Whether it is the second coming of Jesus or the celebration of Jesus' birth, Advent is about waiting and it is something I am not very good at doing. When I was a child there would be all these presents under the tree at Christmas and I was especially interested in the ones with my name on them. I remember just sitting next to the tree and staring at them. My mind would go wild imagining what wonderful treasures were hidden behind those wrappings.

I look forward to seeing Jesus and I am still the same impatient person who has trouble waiting. Make no mistake, I will make room in my calendar for that to happen and in the meantime I will impatiently wait. Jesus said in both Matthew and Mark, “nobody knows when that day or hour will come, not the heavenly angels and not the Son. Only the Father knows.” So, we wait and we stay prepared.

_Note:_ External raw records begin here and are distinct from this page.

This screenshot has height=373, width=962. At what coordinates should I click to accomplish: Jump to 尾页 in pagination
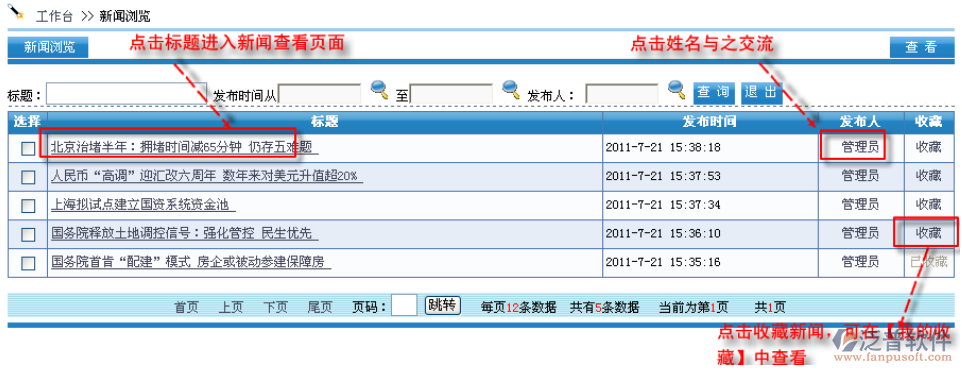[320, 307]
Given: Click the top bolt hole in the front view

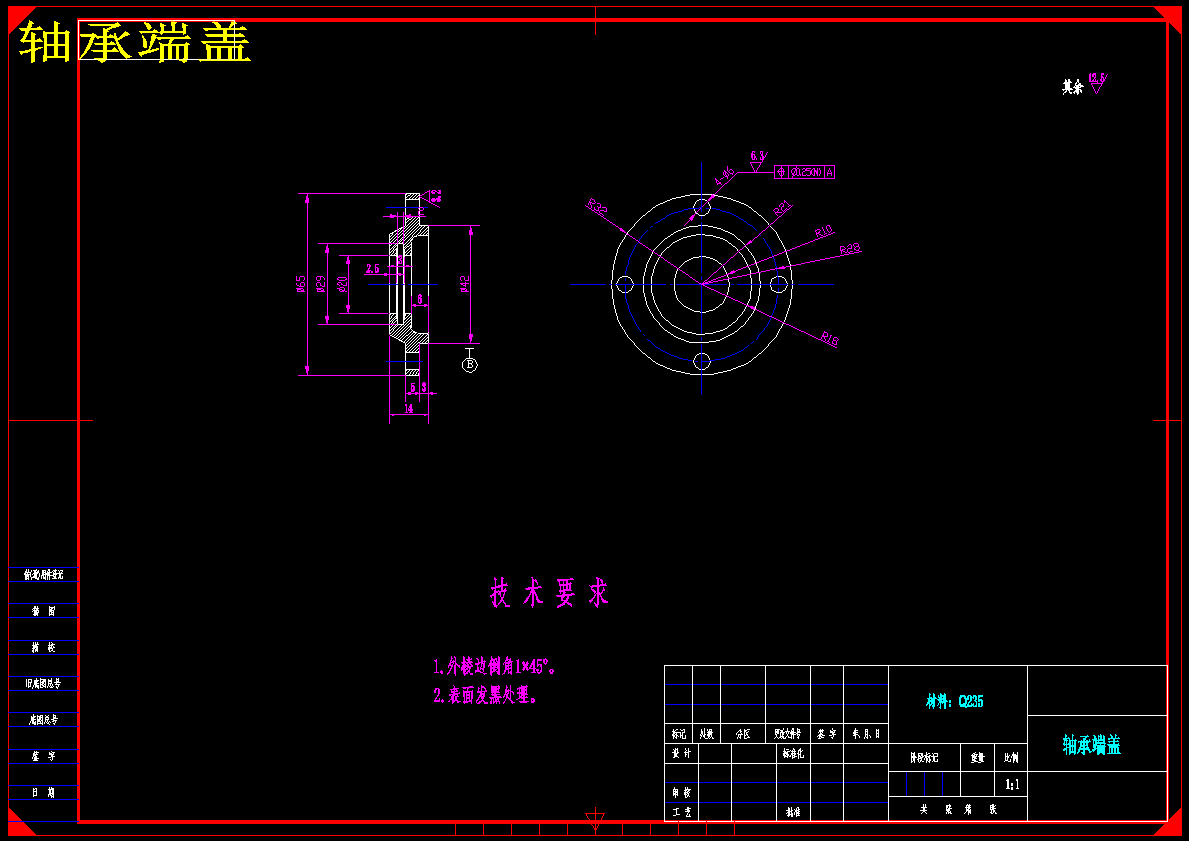Looking at the screenshot, I should pos(702,206).
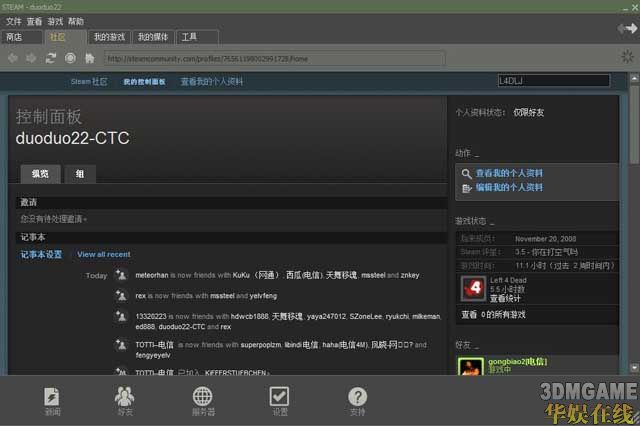Open 服务器 (Servers) globe icon
This screenshot has width=640, height=426.
point(203,400)
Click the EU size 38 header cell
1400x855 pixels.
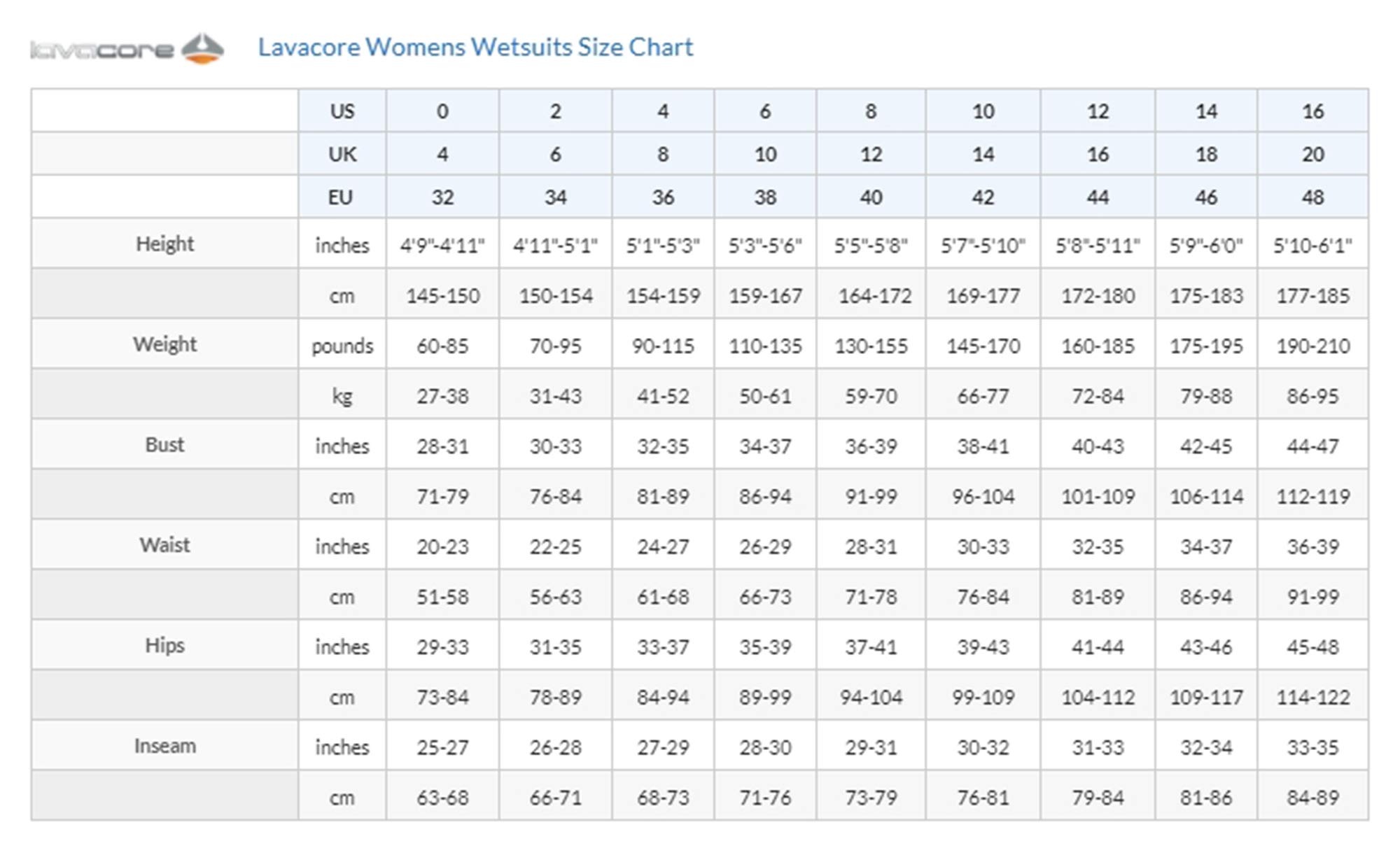[x=765, y=197]
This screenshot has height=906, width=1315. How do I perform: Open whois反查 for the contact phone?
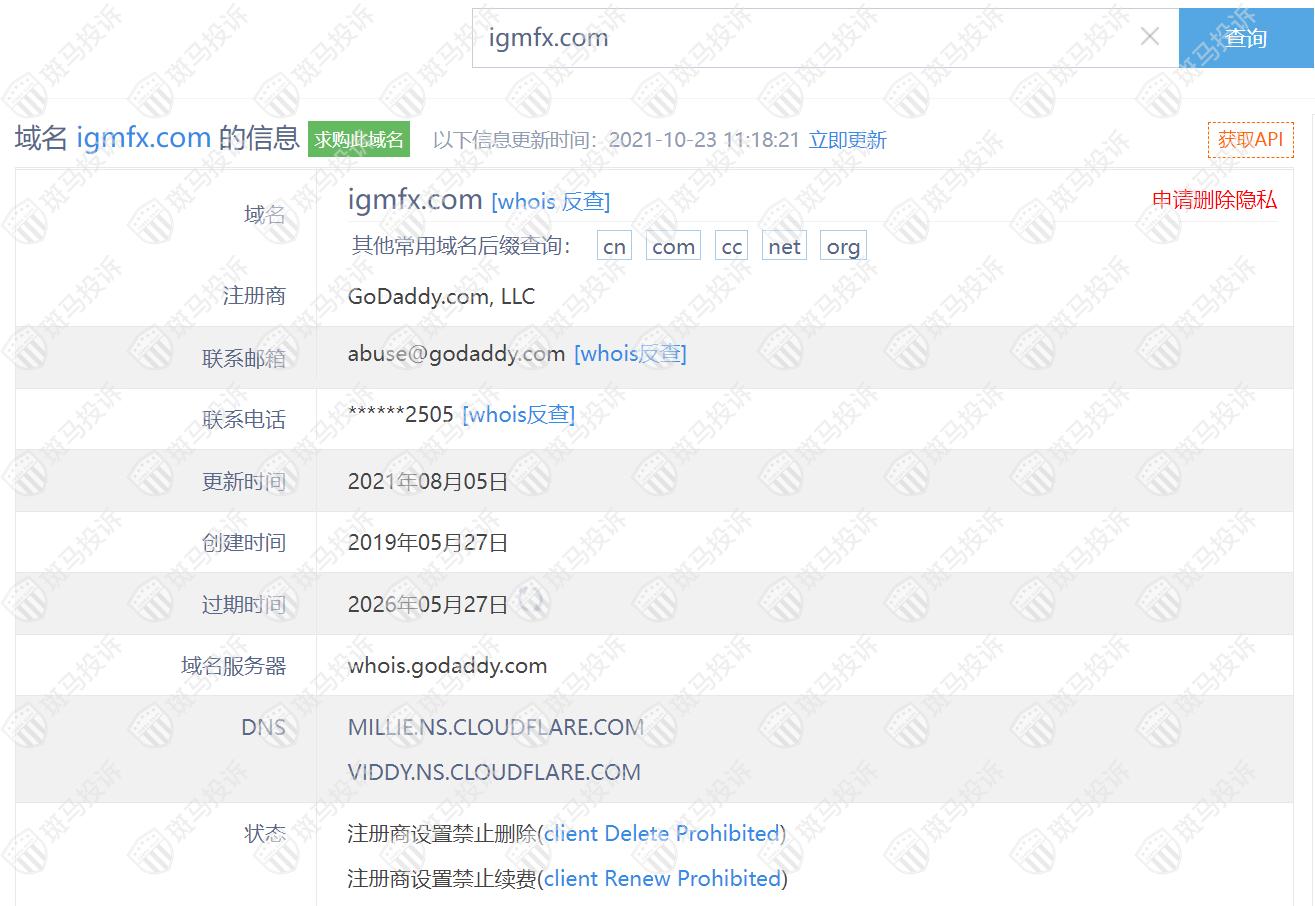click(518, 414)
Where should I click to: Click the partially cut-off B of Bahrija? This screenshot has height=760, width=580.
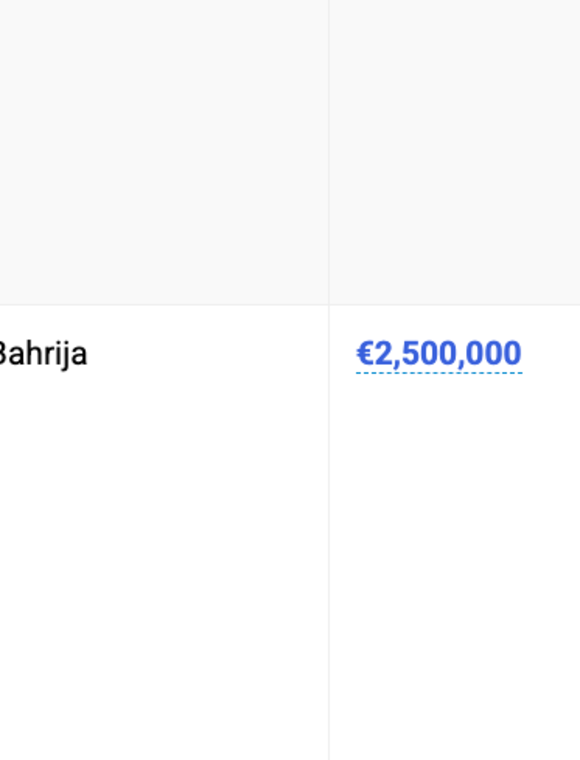[2, 353]
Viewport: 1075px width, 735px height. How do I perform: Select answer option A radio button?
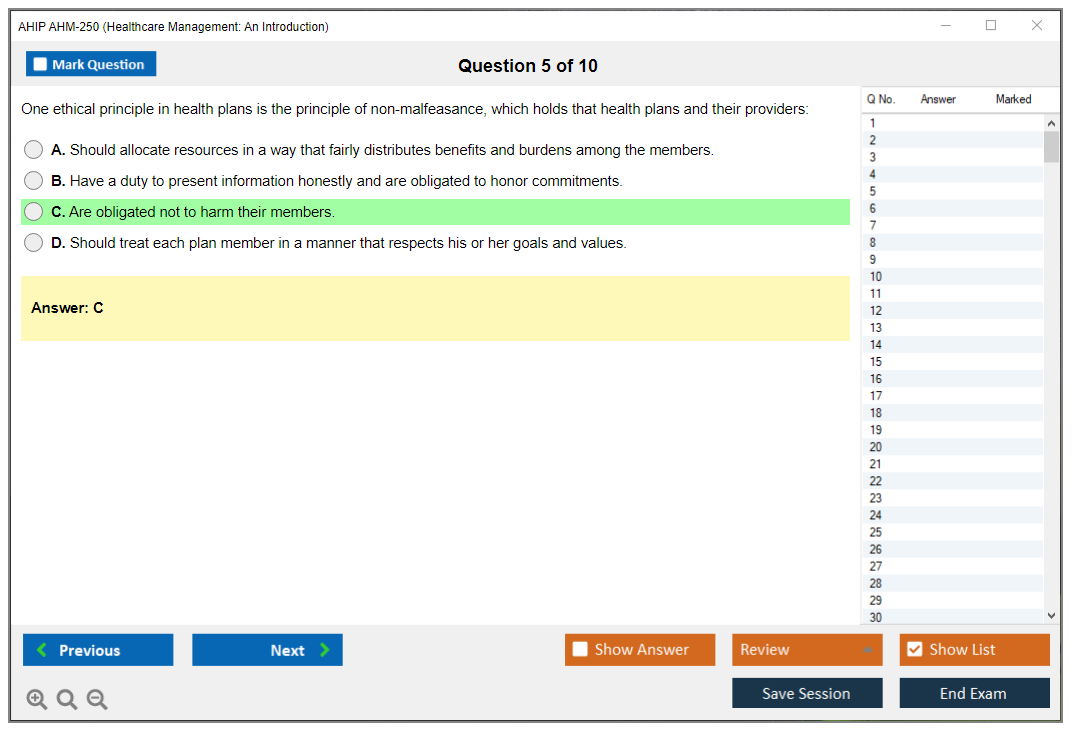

We wait for the day when we celebrate the day of the baby Jesus birth. His light and his wisdom, has been celebrated for millennium. It can be a magical time of year. We prepare in our own ways. In our church we have the advent wreath. Each Sunday in advent we light a candle. This week we light one candle. Next week it will be two candles until all the candles are all lit and it will be Christmas.

Much has been said about how the meaning of Christmas has gotten mired in the commercialization of the season. I would argue that this advent season is still very much alive in the hearts and minds of many of us. While we wait for the coming of Jesus, we serve. Yesterday, many of you were ringing Salvation Army bells so that there will be assistance for those who are in crisis in the coming year. There are many living in poverty in Lucas County. Last Friday I served as a counselor at the Chariton food pantry. I visited with over twenty people who came to get some help so they could put food on their tables.

The food pantry always receives more donations during this time of year. People seem more generous during the Christmas season. They understand the need to serve their brothers and sisters. I believe that people really do feel a Christmas spirit in their lives. We play an important part in that spirit. Wishing others peace and good will can become infectious.

I have often talked about the ripple effect. What we do and say can have a powerful effect on so many others and not just the people we directly interact with. When you give someone a warm heartfelt greeting it affects that person and it changes them. It also changes the way they feel about you and others in their lives.

This season of advent, open yourself up to the love of the Holy Spirit. Let it shine in you and the world will be a brighter place.